タイタンではメタンの雨が降る
今朝は6時に起きて写真をプリントした。本当は昨日のうちにやらなきゃ行けなかった作業をした。家を出るのは8:45。それまでになんとかプリントを終わらせてアルバイトへ。
鬱が加速していたところで習い事感覚で始めた週に数日のアルバイト、これが意外と良かった。元師匠は「アルバイトだけは絶対にするな」と言っていたけれど、私の場合はした方が良かった。
この業界と関係のないアルバイト。そういう人たちと関わらないまま5年間を過ごしていたので、自分の感覚はだいぶ偏っているだろうなという事がずっと気になっていた。
実際に働いてみて、自分が想像している以上に自分はこの5年間で偏った考え方になってしまっていたということに気づけた。みんな優しい。色んな人がいて嬉しい。そして改めて、初めて会った人に自分が何をやってどういう人間なのかを伝えるという事が、色んな意味で良い訓練になっていると思う。
スターバックスでブラックエプロンを着て働いているという女の子に出会った。ショートカットが似合うとても可愛い女の子。ゆずシトラスティーが好きと言ったらユースベリーティーに変更すると美味しいですよと教えてくれた。早速そのようにして飲んだ。飲んでる。今も。
去年の今頃。仕事で行った京都のビジネスホテル。決定的に悲しい事があり、ラブホテルみたいな変な部屋で1人で泣いていたら、タイミング良く電話がかかってきた。スタジオ時代の後輩すーちゃん・少し年上・男性。すーちゃんはハチャメチャに泥酔していて、なぜか極寒の軽井沢にいて、アパホテルの非常階段でタバコを吸っていると言った。寒い、寒いと言っていた。泥酔しているので言ってる事は支離滅裂、なのだけど、本人の持つインテリジェンスと良い化学反応を起こして、結果的に私はとても元気付けられた。
「失われた時を求めて」のマドレーヌの匂い。楽しくて楽しくて心の底から嬉しかったのに報われなかった恋の記憶。錦糸町のラブホテル。トレインスポッティングのヤク中。小泉今日子の「木枯らしに抱かれて」。

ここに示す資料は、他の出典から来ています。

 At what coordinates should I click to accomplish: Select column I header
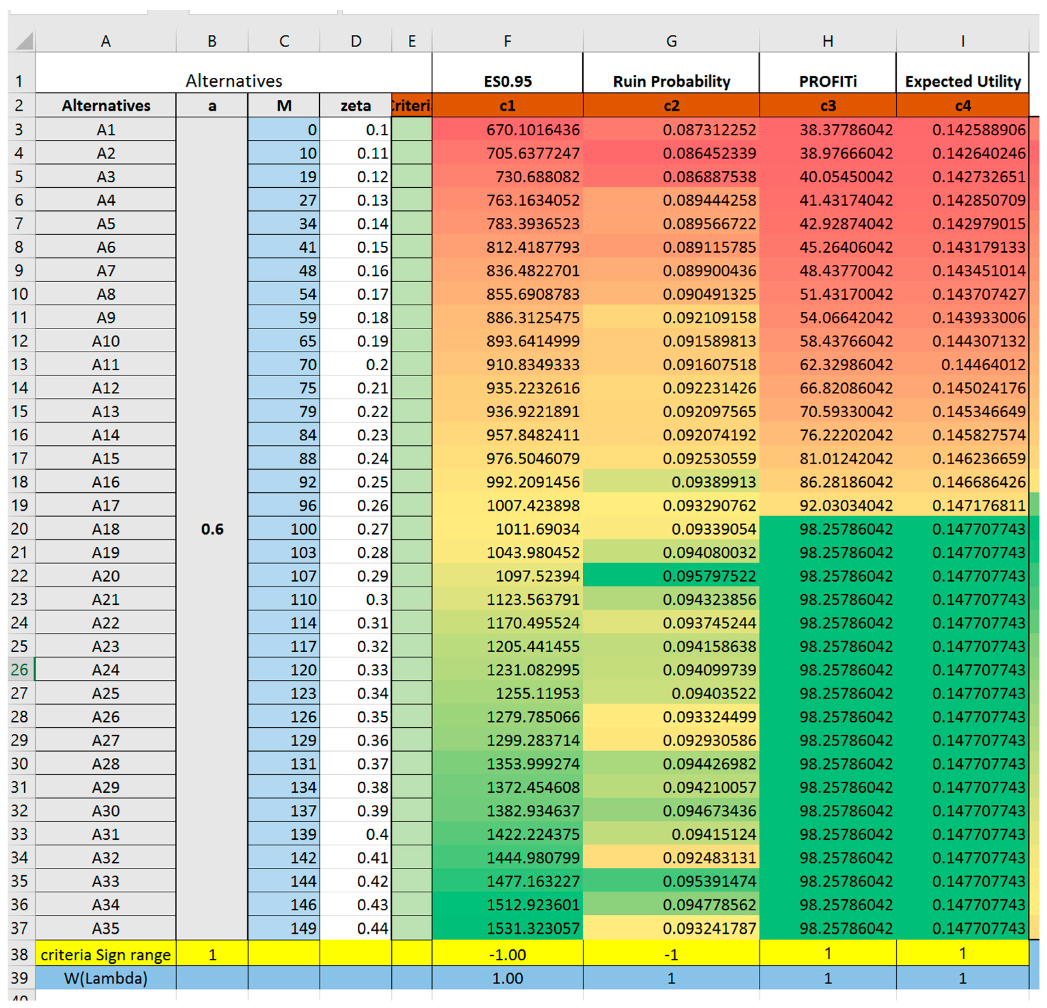pyautogui.click(x=962, y=41)
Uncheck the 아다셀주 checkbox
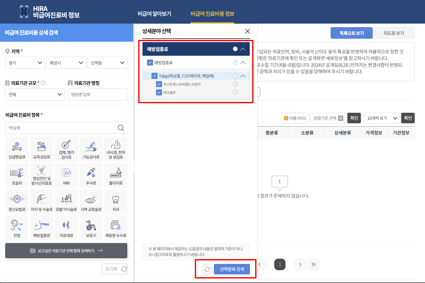 (x=159, y=92)
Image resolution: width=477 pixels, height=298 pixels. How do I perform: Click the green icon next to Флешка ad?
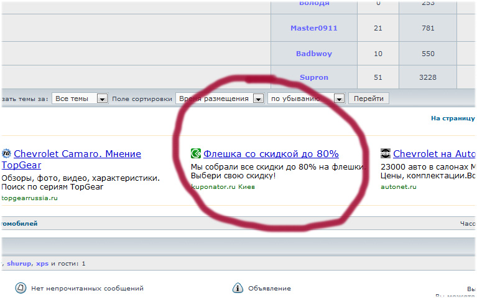coord(196,154)
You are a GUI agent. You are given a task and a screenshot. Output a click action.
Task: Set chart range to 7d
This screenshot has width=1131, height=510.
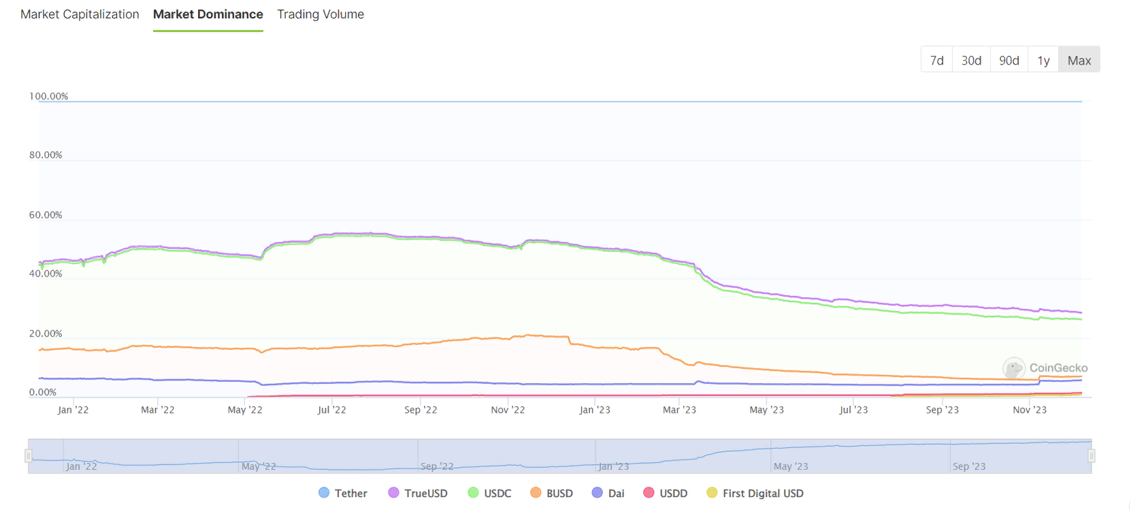coord(936,60)
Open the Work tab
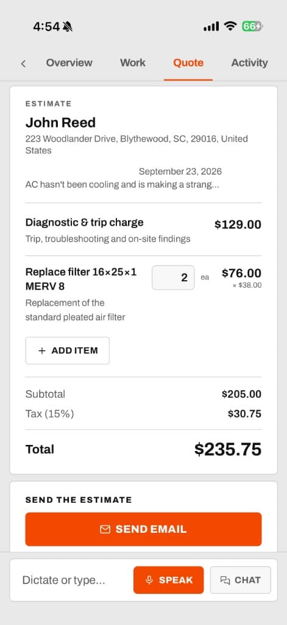Image resolution: width=287 pixels, height=625 pixels. pos(133,63)
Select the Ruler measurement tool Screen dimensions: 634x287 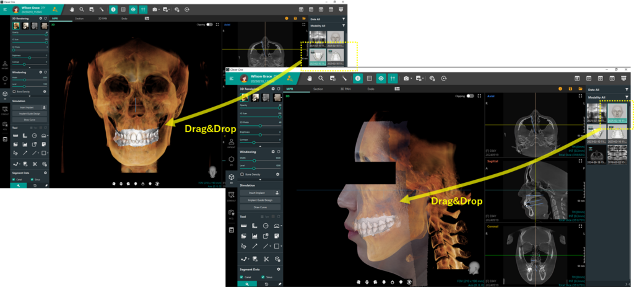(243, 226)
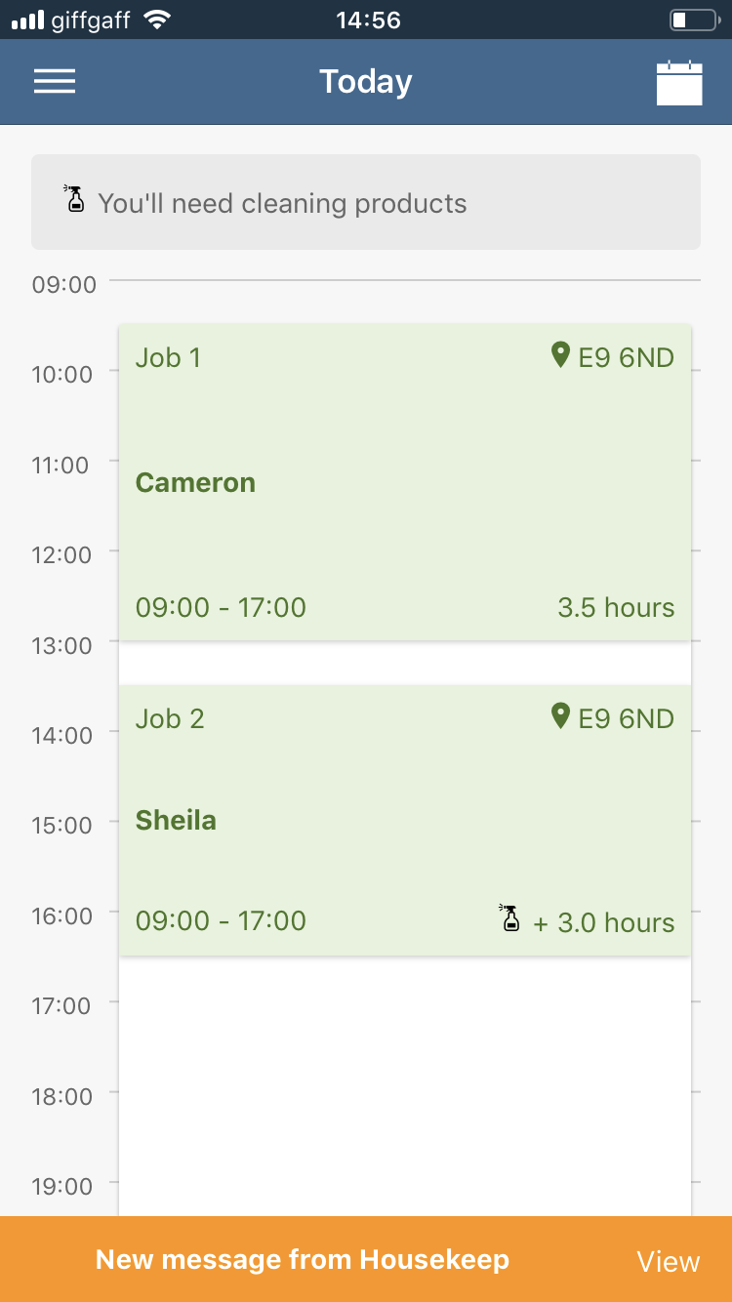Open Cameron's Job 1 card

point(404,482)
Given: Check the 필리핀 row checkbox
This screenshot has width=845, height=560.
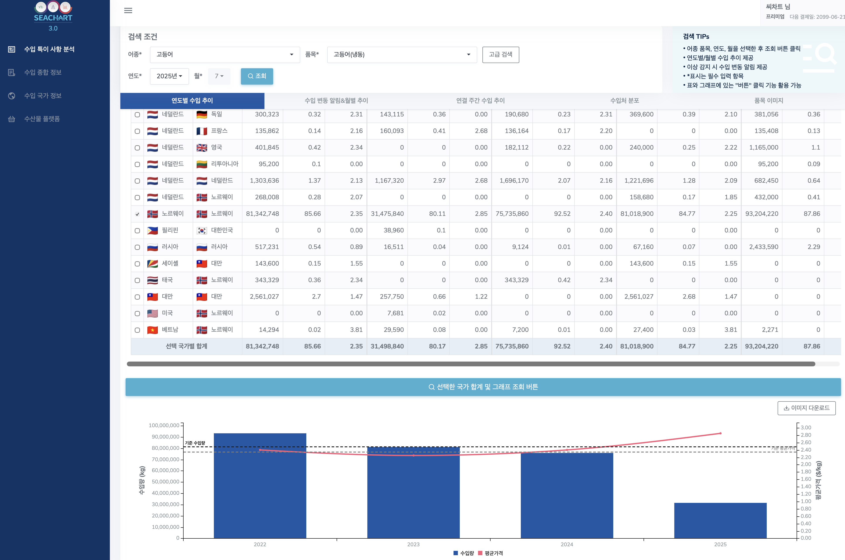Looking at the screenshot, I should pos(137,231).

それらは全て一緒。よくある話。純文学も綺麗じゃない恋愛もヤク中も、全部くだらない話だよ!!!と泥酔したすーちゃんは言っていた。(そして電話の向こうで突然寝た)
そこからずっとしばらくは小泉今日子の木枯らしに抱かれてを聞いていた。アルフィーの高見沢さんが作詞作曲をしている。電話の向こうですーちゃんは言った。「アイツは本物のロン毛。どれくらい本物のロン毛かっていうと、90年代の木村拓哉くらい本物のロン毛」と言っていた。
その曲を一年ぶりに聞いた。記憶が一瞬で蘇った。怖い。一年が経った。私は生きた。一年前だ。あの寒さを、あの悲しさを覚えている。傷ついたことを忘れてた。綺麗な日差し。この日差しを私は知っている。そう思える写真に出会うと嬉しい。そんな写真を撮りたい。今日は初めて出版社の人に写真を見てもらった。